* _PROMPT_: Please retype the part of the listing that opens with the line containing "Task: Click the plus" and closes with the line containing "End meeting with", both lines included, and nothing else.

[Extracted data entries]
◇ ◇ ◇ ◇ ◇

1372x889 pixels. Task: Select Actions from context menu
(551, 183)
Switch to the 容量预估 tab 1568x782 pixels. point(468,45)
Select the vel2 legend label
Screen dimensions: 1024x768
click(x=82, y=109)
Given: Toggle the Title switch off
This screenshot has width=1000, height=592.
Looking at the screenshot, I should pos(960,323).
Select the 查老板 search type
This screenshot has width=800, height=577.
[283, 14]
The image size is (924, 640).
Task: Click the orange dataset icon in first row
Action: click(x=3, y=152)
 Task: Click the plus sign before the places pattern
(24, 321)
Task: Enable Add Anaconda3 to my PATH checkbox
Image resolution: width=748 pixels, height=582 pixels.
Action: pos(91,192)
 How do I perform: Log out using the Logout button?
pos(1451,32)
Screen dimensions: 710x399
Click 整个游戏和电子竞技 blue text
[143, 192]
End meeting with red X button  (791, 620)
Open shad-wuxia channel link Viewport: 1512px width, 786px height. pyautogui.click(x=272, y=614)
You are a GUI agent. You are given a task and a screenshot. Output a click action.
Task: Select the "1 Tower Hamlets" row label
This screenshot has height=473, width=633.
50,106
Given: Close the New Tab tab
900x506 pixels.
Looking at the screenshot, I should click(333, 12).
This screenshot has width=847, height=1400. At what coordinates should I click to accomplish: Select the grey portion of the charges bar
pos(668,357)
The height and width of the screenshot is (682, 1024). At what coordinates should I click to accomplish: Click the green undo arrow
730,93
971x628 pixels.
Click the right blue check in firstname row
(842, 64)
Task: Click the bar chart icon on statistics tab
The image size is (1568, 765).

◇ ◇ ◇ ◇ ◇

* _RESULT_:
 Task: Click the plus sign before the places pattern
(24, 321)
Task: Enable Add Anaconda3 to my PATH checkbox
Image resolution: width=748 pixels, height=582 pixels.
Action: pos(91,192)
 How do I perform: Log out using the Logout button?
pos(1451,32)
Screen dimensions: 710x399
Click 整个游戏和电子竞技 blue text
[143, 192]
End meeting with red X button  (791, 620)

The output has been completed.